Codebases do not break overnight; they degrade slowly. Over years of development, a clean microservice architecture will naturally drift back into a monolithic "Big Ball of Mud" as developers cut corners to meet deadlines.

Furthermore, sophisticated attackers often hide malicious scripts inside files that appear entirely normal to human reviewers (e.g., hiding an orchestration script inside a file named utils.js).

GitGalaxy detects both structural decay and malicious camouflage using Biaxial Anomaly Detection and Z-Score Mathematics, comparing every file against the mathematical norms of its native programming language.

The Spectral Auditor

GitGalaxy uses an unsupervised Machine Learning algorithm (K-Means Clustering) trained on millions of files to define standard "Archetypes" (e.g., The God Node, Declarative Glue, Async Orchestrator).

When a file is scanned, the Spectral Auditor places it into a Global Archetype and calculates its "Drift" (measured in Interquartile Ranges, or IQR) from the center of that cluster.

1. The Chimeric Drift Check (Refactoring Targets)

If a file sits perfectly between two distinct archetypes (a Delta of <= 0.9 IQR), the Spectral Auditor flags it as a "Chimeric" file.

This mathematically proves a violation of the Single Responsibility Principle. The file is trying to do two completely different things (e.g., acting as both a database schema and an active network router), making it the perfect target for a refactoring sprint.
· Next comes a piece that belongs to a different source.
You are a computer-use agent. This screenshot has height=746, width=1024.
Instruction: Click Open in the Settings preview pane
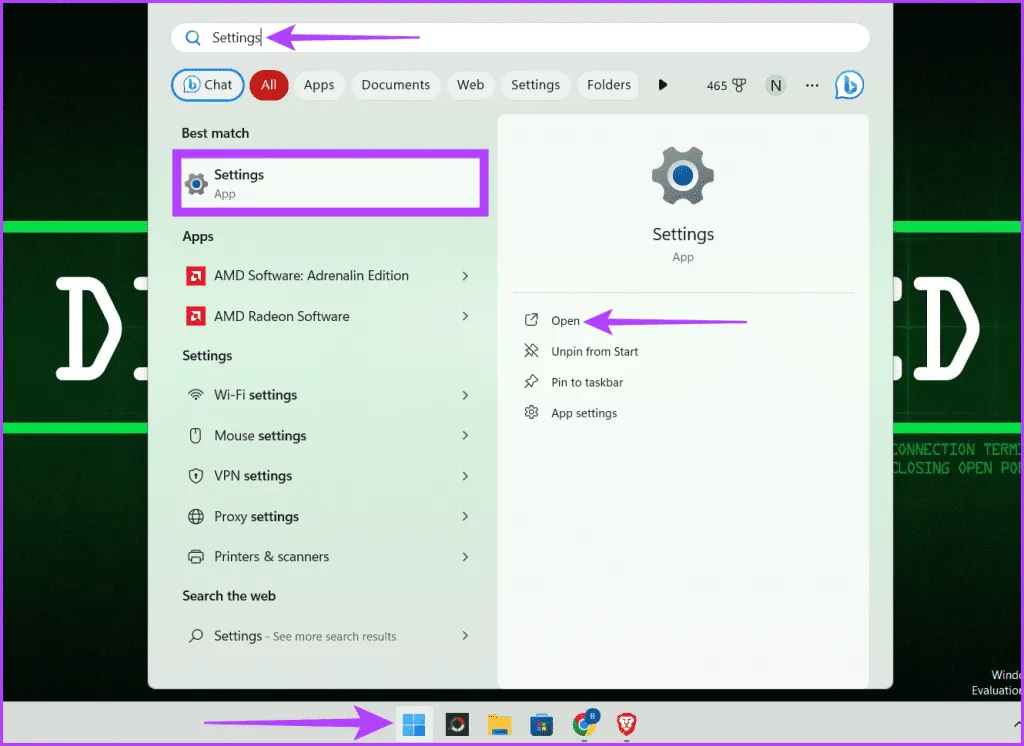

2. The Biaxial Trojan Check (Malicious Camouflage)

To find "Trojan" files, GitGalaxy compares the file's Global Drift against its Local Drift (how much it deviates from standard patterns within its specific language).

If a file blends in perfectly on a global scale but heavily violates the conventions of its native language, the Biaxial Ratio spikes.

## 13. BIAXIAL ANOMALY & ARCHITECTURAL DRIFT

### 🚨 Biaxial Anomalies (Severe Anti-Patterns / Language Violations)
- `src/utils/logger.js` (JAVASCRIPT) | Biaxial Ratio: 2.45x
  * Global Archetype: `Declarative Glue` (Drift: 0.2 IQR)
  * Local Reality: `Network Orchestrator` (Drift: 3.8 IQR)

In the example above, the file pretends to be a simple declarative logger globally, but locally, it utilizes structural syntax matching a heavy network orchestrator. This massive Biaxial Ratio (2.45x) alerts security teams that logger.js is likely camouflaging a malicious data-exfiltration script.